On Monday at 10 a.m., Clark Howard will be live in his Consumer Action Center to answer your questions about the massive data breach.
Channel 2 Action News anchor Craig Lucie will host the event, and there will be special guest appearances from several experts on the topic.
You can listen to the event LIVE on the radio on News 95-5 and AM 750 WSB, or watch it on the AJC.com Facebook page or AJC.com.
Equifax has been under intense public pressure since it disclosed last week that hackers accessed or stole the millions of Social Security numbers, birthdates and other information.
On Friday, it gave its most detailed timeline of the breach yet, saying it noticed suspicious network traffic on July 29 associated with its U.S. online dispute portal web application.
Equifax said it thinks the access occurred from May 13 through July 30.
Equifax had said earlier that it identified a weakness in an open-source software package called Apache Struts as the technological crack that allowed hackers to heist the data from the massive database maintained primarily for lenders.
That disclosure, made late Wednesday, cast the company’s damaging security lapse in an even harsher light.

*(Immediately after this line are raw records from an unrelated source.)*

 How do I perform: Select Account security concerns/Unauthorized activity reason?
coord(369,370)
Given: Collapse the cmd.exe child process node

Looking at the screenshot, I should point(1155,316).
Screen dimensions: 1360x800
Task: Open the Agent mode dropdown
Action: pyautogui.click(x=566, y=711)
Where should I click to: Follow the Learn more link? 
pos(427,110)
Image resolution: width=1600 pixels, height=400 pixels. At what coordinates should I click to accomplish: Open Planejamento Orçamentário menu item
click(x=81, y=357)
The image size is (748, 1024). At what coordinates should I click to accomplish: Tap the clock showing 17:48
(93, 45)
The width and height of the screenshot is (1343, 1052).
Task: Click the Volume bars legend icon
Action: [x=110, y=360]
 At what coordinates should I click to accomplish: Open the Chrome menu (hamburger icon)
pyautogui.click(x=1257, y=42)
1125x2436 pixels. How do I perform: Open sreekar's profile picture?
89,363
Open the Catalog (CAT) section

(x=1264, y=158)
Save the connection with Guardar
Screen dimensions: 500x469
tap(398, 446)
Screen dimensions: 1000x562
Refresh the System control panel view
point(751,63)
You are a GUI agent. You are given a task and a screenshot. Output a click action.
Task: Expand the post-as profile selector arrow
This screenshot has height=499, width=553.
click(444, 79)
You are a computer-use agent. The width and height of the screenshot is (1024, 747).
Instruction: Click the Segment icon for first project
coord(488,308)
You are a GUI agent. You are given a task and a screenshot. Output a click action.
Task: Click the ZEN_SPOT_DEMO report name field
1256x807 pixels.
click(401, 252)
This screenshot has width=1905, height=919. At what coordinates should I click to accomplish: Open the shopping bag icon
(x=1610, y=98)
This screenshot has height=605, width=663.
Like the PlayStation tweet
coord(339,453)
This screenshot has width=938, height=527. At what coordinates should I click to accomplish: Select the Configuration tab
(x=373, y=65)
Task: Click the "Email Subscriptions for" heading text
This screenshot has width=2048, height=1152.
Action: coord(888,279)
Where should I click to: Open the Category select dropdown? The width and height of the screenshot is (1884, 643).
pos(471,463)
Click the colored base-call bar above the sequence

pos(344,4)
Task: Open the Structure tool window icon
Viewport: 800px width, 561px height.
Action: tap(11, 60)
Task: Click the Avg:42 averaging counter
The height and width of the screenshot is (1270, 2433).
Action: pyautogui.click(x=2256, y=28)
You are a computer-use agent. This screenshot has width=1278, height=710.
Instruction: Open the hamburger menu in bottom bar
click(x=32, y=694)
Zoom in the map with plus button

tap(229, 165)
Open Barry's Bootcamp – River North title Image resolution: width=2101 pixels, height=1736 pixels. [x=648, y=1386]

The software problem was detected in March and a recommended software patch was released shortly afterward.
Equifax said its security officials were “aware of this vulnerability at that time, and took efforts to identify and to patch any vulnerable systems in the company’s IT infrastructure.”
The company has hired Mandiant, a business often brought in to deal with major security problems at big companies, to do a forensic review.
Equifax also said Friday it would continue to allow people to place credit freezes on their reports without a fee through November 21. Originally, the company offered fee-free credit freezes for 30 days after the incident.